Читать «Вечный Грюнвальд» онлайн - страница 16

Щепан Твардох

И вышел тогда я на улицу, все время трогая пальцами льняной мешочек, в котором лежал ножичек. Случилось это уже после третьего колокола, по улицам уже нельзя было ходить, но я и так пошел наиболее осторожно, как только можно тише, держась теней и закоулков, отправился я к башне у конца улицы Шротарской, обойдя перед тем костел святого марка или же костел Регулярно Кающихся Каноников.

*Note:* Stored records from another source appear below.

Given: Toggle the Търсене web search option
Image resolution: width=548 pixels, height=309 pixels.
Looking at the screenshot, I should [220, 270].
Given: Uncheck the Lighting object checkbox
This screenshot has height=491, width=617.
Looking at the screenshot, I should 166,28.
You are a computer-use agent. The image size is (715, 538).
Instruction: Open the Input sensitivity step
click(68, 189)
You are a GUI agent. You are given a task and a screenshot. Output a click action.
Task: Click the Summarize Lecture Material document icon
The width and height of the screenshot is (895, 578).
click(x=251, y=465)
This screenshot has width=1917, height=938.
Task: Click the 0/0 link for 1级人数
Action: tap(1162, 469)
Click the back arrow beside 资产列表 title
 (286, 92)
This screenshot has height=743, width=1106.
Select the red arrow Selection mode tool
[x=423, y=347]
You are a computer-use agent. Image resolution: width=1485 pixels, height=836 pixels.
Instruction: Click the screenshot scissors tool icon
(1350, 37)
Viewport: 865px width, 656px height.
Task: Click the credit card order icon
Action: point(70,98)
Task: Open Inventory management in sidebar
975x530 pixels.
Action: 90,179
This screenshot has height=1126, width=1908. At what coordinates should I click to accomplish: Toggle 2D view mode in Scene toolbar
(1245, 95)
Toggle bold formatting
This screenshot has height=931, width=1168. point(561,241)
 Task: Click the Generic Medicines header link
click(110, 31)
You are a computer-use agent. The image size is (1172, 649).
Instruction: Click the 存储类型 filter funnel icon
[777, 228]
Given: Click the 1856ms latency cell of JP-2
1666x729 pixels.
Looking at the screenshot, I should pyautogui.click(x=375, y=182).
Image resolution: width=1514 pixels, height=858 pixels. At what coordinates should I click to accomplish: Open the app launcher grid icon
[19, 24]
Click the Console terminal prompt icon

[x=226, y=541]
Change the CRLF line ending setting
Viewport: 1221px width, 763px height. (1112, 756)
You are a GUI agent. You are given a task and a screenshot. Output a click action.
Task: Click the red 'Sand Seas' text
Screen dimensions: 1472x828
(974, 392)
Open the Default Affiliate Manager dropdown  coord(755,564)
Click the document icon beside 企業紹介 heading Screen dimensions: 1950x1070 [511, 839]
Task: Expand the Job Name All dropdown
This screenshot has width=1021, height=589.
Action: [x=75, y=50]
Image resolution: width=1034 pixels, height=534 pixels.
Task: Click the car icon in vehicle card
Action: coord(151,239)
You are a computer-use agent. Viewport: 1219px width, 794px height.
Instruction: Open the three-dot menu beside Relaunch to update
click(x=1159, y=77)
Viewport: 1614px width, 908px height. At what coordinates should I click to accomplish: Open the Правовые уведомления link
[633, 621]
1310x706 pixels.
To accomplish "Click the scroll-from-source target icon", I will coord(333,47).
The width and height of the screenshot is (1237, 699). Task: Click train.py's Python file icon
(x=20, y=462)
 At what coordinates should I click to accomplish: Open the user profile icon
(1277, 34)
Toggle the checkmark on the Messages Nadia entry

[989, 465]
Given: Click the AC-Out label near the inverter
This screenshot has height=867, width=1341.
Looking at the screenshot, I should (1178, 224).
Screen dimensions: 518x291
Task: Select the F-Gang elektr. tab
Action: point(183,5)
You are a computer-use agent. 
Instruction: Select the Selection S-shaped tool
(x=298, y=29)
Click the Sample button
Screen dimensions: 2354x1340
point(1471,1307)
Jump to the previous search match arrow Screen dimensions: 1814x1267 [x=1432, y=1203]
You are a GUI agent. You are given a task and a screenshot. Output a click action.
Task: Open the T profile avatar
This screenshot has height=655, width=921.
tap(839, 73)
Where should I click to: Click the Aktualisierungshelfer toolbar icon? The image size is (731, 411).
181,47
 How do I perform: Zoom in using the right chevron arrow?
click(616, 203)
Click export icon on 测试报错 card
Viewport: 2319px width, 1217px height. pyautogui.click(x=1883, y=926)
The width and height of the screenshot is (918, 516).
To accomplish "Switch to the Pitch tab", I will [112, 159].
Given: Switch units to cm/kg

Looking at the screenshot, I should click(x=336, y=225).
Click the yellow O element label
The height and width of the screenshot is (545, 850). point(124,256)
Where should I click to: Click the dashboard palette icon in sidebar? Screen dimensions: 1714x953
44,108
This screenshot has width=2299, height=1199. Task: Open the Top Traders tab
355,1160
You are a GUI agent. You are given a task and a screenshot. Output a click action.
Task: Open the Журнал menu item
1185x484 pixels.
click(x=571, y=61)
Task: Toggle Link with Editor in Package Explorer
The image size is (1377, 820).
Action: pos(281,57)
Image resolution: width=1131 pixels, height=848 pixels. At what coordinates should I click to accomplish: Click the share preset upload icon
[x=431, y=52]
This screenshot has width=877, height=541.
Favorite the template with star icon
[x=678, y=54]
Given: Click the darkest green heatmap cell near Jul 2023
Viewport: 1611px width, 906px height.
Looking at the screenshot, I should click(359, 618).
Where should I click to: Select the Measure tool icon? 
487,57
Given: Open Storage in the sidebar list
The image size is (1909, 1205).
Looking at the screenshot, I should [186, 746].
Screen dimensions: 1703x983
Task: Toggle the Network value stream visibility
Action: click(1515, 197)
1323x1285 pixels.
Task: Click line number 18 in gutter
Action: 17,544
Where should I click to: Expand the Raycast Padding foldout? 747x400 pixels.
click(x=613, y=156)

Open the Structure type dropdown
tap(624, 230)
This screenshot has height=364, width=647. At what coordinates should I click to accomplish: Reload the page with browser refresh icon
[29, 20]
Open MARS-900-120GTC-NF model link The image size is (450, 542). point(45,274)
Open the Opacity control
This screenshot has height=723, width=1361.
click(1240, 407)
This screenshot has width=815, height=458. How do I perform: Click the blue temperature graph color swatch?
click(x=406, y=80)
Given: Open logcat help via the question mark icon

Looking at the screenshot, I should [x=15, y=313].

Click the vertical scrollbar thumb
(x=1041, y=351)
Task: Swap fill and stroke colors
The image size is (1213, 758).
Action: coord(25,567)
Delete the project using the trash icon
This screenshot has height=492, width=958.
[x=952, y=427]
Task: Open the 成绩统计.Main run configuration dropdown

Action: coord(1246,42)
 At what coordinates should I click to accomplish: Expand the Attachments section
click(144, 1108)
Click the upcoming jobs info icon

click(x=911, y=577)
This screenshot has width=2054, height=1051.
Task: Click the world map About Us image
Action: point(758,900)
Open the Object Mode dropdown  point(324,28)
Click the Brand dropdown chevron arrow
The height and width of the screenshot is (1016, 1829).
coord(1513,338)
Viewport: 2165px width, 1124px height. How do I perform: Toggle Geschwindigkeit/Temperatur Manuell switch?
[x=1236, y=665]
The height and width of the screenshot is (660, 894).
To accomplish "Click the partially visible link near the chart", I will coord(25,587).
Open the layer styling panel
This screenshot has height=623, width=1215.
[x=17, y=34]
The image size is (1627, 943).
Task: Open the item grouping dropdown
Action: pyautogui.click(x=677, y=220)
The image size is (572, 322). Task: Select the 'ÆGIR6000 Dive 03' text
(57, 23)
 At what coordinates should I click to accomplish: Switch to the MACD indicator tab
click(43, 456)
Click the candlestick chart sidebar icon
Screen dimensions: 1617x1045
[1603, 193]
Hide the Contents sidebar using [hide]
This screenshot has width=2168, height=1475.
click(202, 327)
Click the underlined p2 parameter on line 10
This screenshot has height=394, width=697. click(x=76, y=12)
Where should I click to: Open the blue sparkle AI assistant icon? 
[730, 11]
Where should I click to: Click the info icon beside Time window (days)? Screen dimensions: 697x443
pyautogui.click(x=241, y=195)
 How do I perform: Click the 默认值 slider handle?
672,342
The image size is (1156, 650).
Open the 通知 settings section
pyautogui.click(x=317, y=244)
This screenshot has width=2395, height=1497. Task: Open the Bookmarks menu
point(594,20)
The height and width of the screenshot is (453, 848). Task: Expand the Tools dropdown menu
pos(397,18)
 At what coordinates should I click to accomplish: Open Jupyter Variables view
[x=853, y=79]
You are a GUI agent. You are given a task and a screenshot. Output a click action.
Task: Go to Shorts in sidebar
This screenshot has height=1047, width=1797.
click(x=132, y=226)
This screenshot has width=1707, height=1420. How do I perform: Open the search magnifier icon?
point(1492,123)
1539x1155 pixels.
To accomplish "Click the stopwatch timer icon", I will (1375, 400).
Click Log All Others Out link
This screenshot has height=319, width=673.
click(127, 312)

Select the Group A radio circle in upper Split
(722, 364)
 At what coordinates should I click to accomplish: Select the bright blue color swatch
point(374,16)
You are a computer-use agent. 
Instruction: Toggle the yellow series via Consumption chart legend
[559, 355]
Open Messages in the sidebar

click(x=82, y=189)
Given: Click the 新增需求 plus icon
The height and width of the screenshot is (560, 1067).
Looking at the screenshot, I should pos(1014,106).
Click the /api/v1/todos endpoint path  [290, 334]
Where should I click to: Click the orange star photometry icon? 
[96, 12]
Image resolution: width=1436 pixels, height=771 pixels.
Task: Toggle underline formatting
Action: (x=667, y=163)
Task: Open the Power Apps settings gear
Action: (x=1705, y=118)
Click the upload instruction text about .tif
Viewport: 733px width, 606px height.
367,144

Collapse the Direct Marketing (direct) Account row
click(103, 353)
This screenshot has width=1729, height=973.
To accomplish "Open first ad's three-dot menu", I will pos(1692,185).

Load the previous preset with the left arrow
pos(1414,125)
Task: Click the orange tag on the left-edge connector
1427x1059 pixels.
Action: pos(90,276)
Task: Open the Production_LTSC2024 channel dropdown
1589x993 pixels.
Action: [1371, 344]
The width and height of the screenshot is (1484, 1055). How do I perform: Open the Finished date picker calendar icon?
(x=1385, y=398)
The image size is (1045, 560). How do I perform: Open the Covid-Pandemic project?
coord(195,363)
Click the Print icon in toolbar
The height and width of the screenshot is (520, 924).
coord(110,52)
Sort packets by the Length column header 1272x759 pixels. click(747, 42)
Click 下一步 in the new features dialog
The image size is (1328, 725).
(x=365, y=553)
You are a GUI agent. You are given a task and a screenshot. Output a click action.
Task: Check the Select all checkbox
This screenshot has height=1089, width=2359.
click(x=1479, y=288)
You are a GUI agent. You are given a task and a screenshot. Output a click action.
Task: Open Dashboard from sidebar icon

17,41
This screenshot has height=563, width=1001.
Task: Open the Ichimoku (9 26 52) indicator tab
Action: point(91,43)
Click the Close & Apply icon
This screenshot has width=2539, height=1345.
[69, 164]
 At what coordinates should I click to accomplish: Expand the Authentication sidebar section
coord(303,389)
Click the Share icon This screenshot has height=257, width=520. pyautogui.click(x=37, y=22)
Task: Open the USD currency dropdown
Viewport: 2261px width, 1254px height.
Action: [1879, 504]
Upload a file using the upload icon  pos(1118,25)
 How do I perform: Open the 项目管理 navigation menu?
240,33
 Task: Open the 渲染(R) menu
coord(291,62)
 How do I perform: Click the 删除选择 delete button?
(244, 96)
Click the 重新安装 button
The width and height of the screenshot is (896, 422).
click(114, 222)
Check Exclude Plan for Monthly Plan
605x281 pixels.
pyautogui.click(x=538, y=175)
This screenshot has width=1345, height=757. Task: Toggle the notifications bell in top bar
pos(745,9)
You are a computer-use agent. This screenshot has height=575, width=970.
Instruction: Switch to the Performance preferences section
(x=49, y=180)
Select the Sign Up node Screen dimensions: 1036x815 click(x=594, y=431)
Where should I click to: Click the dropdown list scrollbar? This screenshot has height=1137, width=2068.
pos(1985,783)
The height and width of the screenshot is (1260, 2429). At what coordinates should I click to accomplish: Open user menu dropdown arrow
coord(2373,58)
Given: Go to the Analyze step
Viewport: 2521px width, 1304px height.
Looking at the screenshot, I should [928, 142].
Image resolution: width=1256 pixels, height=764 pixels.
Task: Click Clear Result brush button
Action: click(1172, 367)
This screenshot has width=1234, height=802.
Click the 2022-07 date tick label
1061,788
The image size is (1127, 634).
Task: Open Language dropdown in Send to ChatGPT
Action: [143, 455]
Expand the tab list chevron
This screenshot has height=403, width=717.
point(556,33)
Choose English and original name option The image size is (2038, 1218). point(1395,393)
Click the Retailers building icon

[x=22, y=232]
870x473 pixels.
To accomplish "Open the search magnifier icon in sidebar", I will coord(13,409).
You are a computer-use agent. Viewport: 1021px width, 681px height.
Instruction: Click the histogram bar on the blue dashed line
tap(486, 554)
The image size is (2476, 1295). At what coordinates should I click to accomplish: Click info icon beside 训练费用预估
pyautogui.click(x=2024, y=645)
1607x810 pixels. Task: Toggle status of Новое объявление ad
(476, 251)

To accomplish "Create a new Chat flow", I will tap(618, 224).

Двери в башню были закрыты, но я отыскал окно комнаты, в которой спал Твожиянек; и крикнул я: хуй-хуй, ку-ку! Хуй привычным возгласом был во времена моего истинного в-миру-пребывания; даже поговорка такая была: не говори хуй, пока не перескочишь. Вам это наверняка понравится, потому-то сейчас я об этом и вспоминаю.

Но ничего не случилось, так что еще пару раз крикнул я, и он, в конце-концов, выглянул. Помахал ему я, чтобы он спустился ко мне, вниз — и он кивнул, что придет. И пришел.

— Только платок я тебе не отдам, червяк, — сказал он сразу, без всякого вступления.

А я уже держал ножичек в руке и вонзил его в живот Твожиянека. Короткий клинок едва-едва пробил кожу и брюшину и, похоже, вряд ли порезало кишки. Точно я этого не знаю. Не знал я тогда, как убивать людей ножом, лишь потом узнал. Еще в истинном в-миру-пребывании, в Нуоренберке. Узнал я, что ножом убивать следует не в сражении, а исподтишка, не глядя в лицо, а заходя сзади, и целиться нужно не в сердце, а в правую почку, одновременно притягивая левой рукой жертву к себе, так что, не успеет она заметить, а уже перерезано горло. После удара ножом человек напрягается и откидывает башку, открывает горло, как бы приглашая к себе блестящий язык клинка. Меня этому научили в Нуоренберке, а в ваши времена — этому же учили коммандос в армии, а в Извечном Грюнвальде этому же учили людских битвенных работников — и только их, потому что аантропы и не должны были учиться тому, как убить другого аантропа, поскольку вокруг этого и формировалась их натура, ибо не было у аантропов ближних, только они сами и обязанность, текущая в Blut или пахнущая в Приказе.

Твожиянек же свернулся клубком и упал на землю, ужасно крича, а я стоял над ним, словно все мое тело сотворили из камня, стоял и смотрел. Твожиянек плакал и кричал, извивался, зажимая себе руками живот. Дитя, раненное дитя. И я так и стоял бы и глядел, только где-то за спиной распахнулись ставни, в ночь посыпались злые слова курвы-матери сыновьях, что не дают спать порядочным людям, и подтолкнутый этими вот словами, бросился я на него и колол, и колол, и колол — так долго, пока не перестал тот вопить.

И вот когда он перестал, когда до меня дошло, что сижу верхом на трупе, на продырявленном моей собственной рукой трупе — мир остановился.

Восстали черные боги. Боги махлера Виссегерда и боги Арджуны, серебряного лучника; боги тех, что прибыли верхом с востока; боги Нибелунгов; Арес с Фобосом и Деймосом, Перун, То, Индра. Мои боги. Боги кшатриев, боги тех, кто на колесницах влились в Европу. Dyeus Pater, то есть Див Пацеж, светылый небосвод Перквунос, бог дуба. Санти, Санти, Санти — запели они.